CalSTRS voted against the boards of directors of many industries this year, including steel producers, transportation companies, and metal and mining companies, the $315.6 billion California State Teachers' Retirement System said in a news release.
In this year's proxy season, CalSTRS voted against each of the directors on the boards of the largest 5,000 global companies, up from 1,900 the prior year's proxy season, that had not disclosed what CalSTRS considers the floor of emissions disclosures, Task Force on Climate-Related Financial Disclosures, said Aeisha Mastagni, a portfolio manager on CalSTRS' sustainable investment and stewardship strategies team.
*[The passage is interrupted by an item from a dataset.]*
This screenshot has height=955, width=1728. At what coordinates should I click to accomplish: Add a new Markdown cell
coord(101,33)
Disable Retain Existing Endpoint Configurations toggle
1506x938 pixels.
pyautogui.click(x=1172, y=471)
"This is aligned with CalSTRS goal to get to net zero by 2050 or sooner" in its own portfolio, Ms. Mastagni said. If companies fail to disclose, it inhibits CalSTRS' ability to achieve its goal, she said.
Companies cannot be held accountable for reducing their greenhouse gas emissions without basic climate risk disclosures, Ms. Mastagni said.
In March 2022, CalSTRS adopted a new approach to corporate engagement in which it, among other things, said it would vote against directors of the largest global companies for failure to publish a climate change report aligned with Task Force on Climate-Related Financial Disclosures and for failure to disclose, at a minimum, Scope 1 (direct emissions) and Scope 2 emissions (indirect emissions). CalSTRS also said it would vote against directors of the highest global emitters if they have not: published a TCFD-aligned report, disclosed Scope 1 and 2 emissions, and set appropriate targets to reduce greenhouse gas emissions.
At the same time, CalSTRS said it would vote against entire boards that do not include at least one woman and against a board's nominating and governance committee if at least 30% of its board members are not women.
CalSTRS voted against 3,401 companies for having less than 30% gender diversity in the 2023 proxy season, Ms. Mastagni said.